A “Place Holder” step is just a pass-through step for organizing in the case of some workflow designs and is especially important to use in some circumstances where a synchronized step is used. Here is a good example of where a placeholder step is needed in a workflow routing a task whose results lead to a synchronized step:
In the above scenario, if Manager 1 rejects the task an email is then sent. This design is problematic because, by definition, all incoming connections into a synchronized step must execute before the workflow will move on, which extends turn around. In the above case, synchronize has 3 incoming connections but only 2 connections will ever execute. This problem issue is solved with the use of the “Place Holder” step.
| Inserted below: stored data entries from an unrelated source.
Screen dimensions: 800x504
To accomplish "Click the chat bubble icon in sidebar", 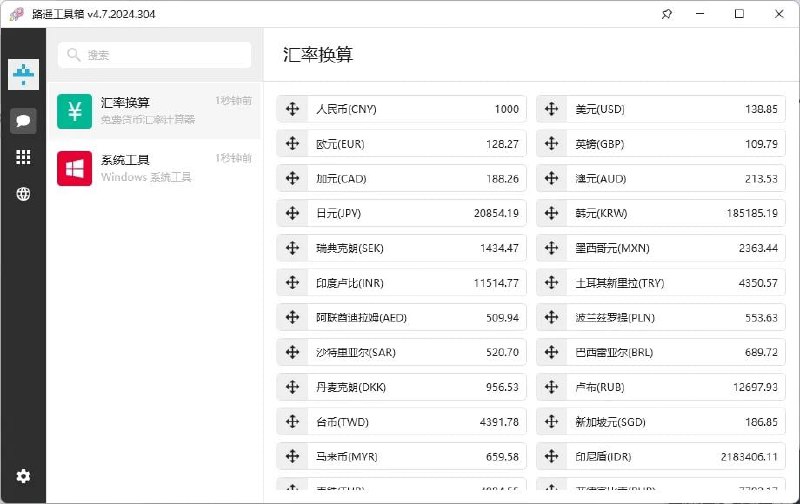I will click(23, 121).
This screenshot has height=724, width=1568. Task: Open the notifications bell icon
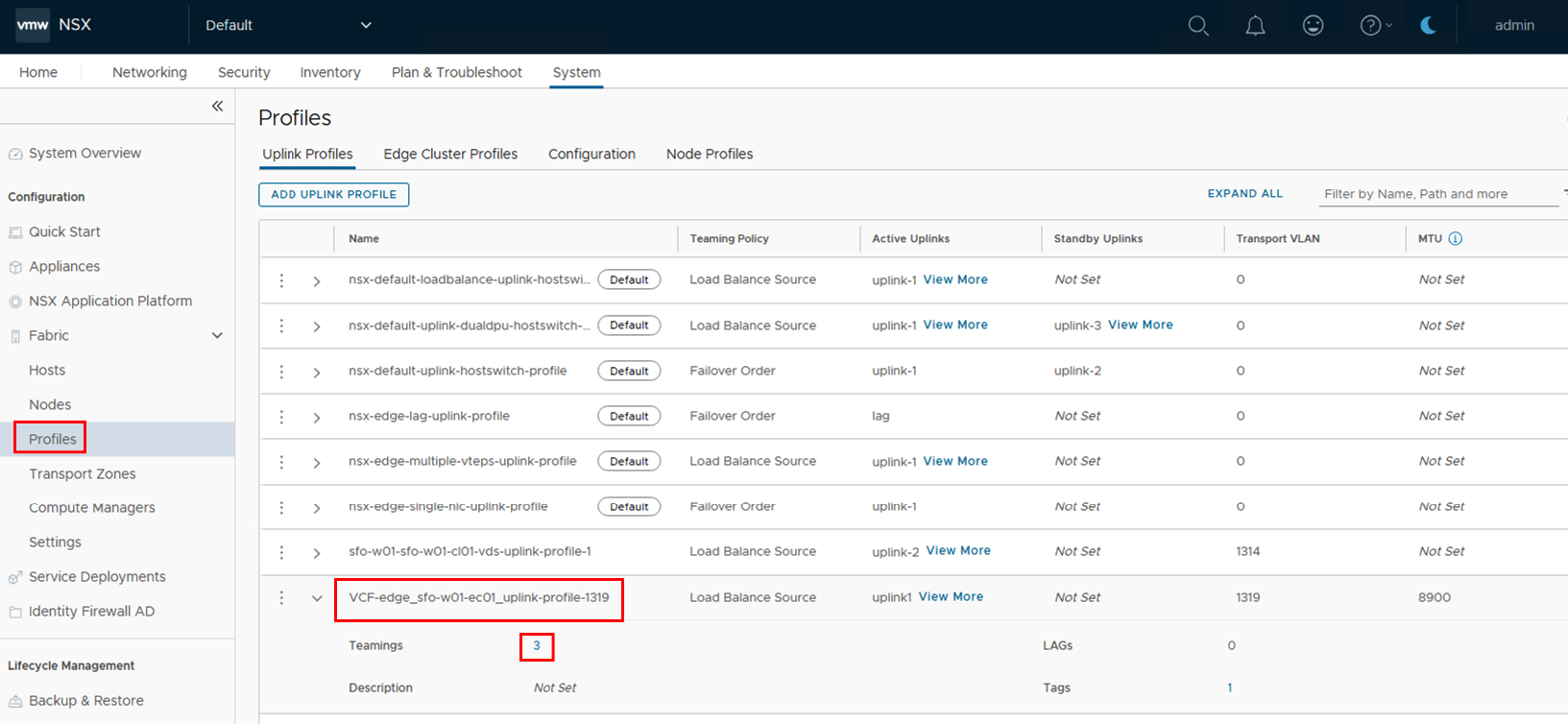click(1255, 26)
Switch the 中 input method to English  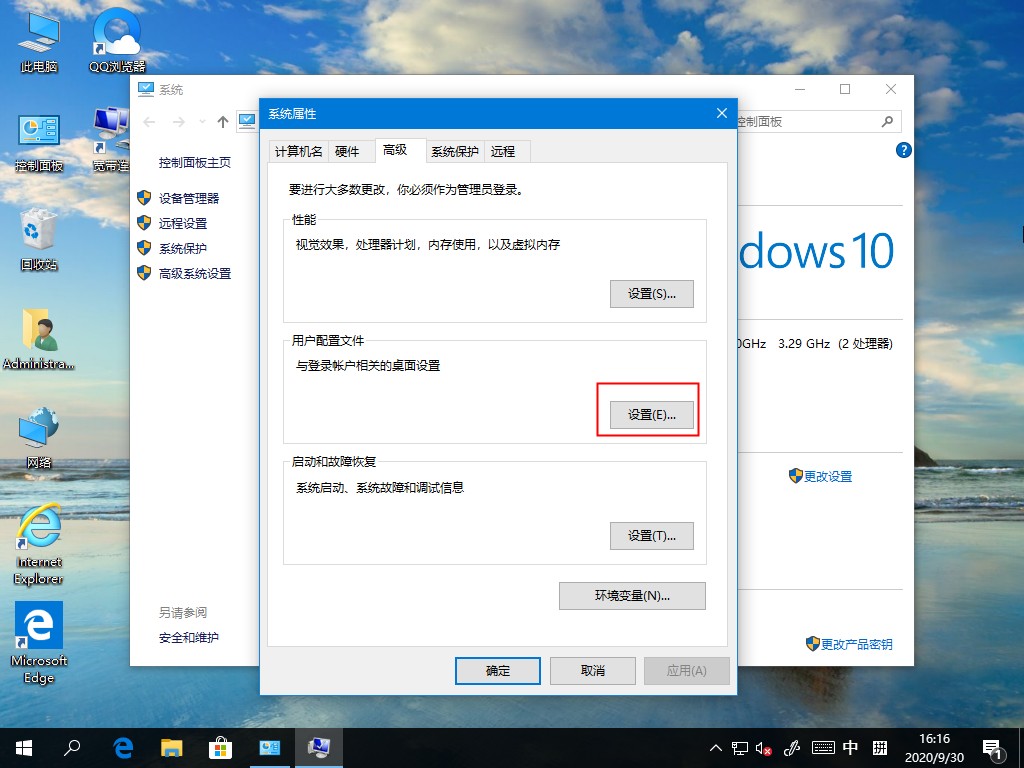click(851, 747)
Here’s a functional version of the same workflow that uses the “Place Holder” step:
About the above diagram, connections from the Manager 1 approval step are connected to the “placeholder” step and then continue to the synchronize step. This design guarantees that all incoming connections to the synchronize step will execute on time, and as scheduled. This is only a single scenario, but there are many other scenarios that the “Place Holder” step helps with.
In previous versions of FlowWright, some of our customers were using the “Decision” step to simulate the “Place Holder” step using an expression of “1==1”, where the decision is always evaluated to “true” and passes through but this approach results in a performance hit that is resolved through use of the new "Place Holder" step.